Geschichten vom Missionsfeld

März 2022

Isla de la Juventud: Eine Piraten- und Gefängnisinsel hört das Evangelium

Die Jugendinsel, die größte Nebeninsel Kubas, trug schon viele Namen. Christoph Kolumbus nannte sie „La Evangelista“. Zur Zeit der Freibeuter zwischen dem 16. und 18. Jahrhundert hieß sie angeblich Papageieninsel. Ihr eigentlicher Name war bis 1978 Kieferninsel. Schon in diesen vielen Bezeichnungen spiegelt sich eine bewegte Geschichte wieder.

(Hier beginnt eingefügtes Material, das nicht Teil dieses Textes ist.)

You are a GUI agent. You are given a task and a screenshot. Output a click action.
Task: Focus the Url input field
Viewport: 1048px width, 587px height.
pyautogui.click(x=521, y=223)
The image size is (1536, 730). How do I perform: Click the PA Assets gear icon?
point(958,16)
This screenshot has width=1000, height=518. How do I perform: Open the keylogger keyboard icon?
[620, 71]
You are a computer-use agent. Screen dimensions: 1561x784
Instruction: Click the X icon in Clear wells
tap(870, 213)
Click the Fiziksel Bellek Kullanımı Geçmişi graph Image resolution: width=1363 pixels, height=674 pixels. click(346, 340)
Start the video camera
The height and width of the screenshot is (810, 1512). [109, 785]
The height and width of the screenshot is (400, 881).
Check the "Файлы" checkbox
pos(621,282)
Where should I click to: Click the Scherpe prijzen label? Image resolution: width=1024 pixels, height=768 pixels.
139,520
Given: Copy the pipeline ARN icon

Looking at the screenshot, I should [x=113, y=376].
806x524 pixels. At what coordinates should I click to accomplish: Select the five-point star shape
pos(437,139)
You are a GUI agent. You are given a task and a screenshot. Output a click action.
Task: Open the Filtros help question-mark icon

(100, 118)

Höhlenmalereien weisen auf eine Besiedelung der Jugendinsel bereits vor 3.000 Jahren hin. In der frühen Neuzeit fanden hier Piraten wie Francis Drake Unterschlupf. Diese Aktivitäten inspirierten Robert Louis Stevenson zu seinem berühmten Roman „Die Schatzinsel“. Zum heutigen Namen gelangte die sechstgrößte Karibikinsel durch Fidel Castro. Nachdem er sie – wie viele Regierende zuvor – als Gefängnisinsel nutzte, wollte er nach der kubanischen Revolution die landwirtschaftliche Entwicklung dort vorantreiben. Also siedelte er Tausende junger Menschen – vor allem aus Ländern der damaligen dritten Welt – zum Lernen und Arbeiten auf der Insel an und nannte sie fortan „Isla de la Juventud“: Jugendinsel. Mit dem Fall des Eisernen Vorhangs lief auch sein Vorzeigeprojekt aus. Heute sind die meisten Internatsschulen leer und verwaist, die meisten Gefängnisruinen ebenso.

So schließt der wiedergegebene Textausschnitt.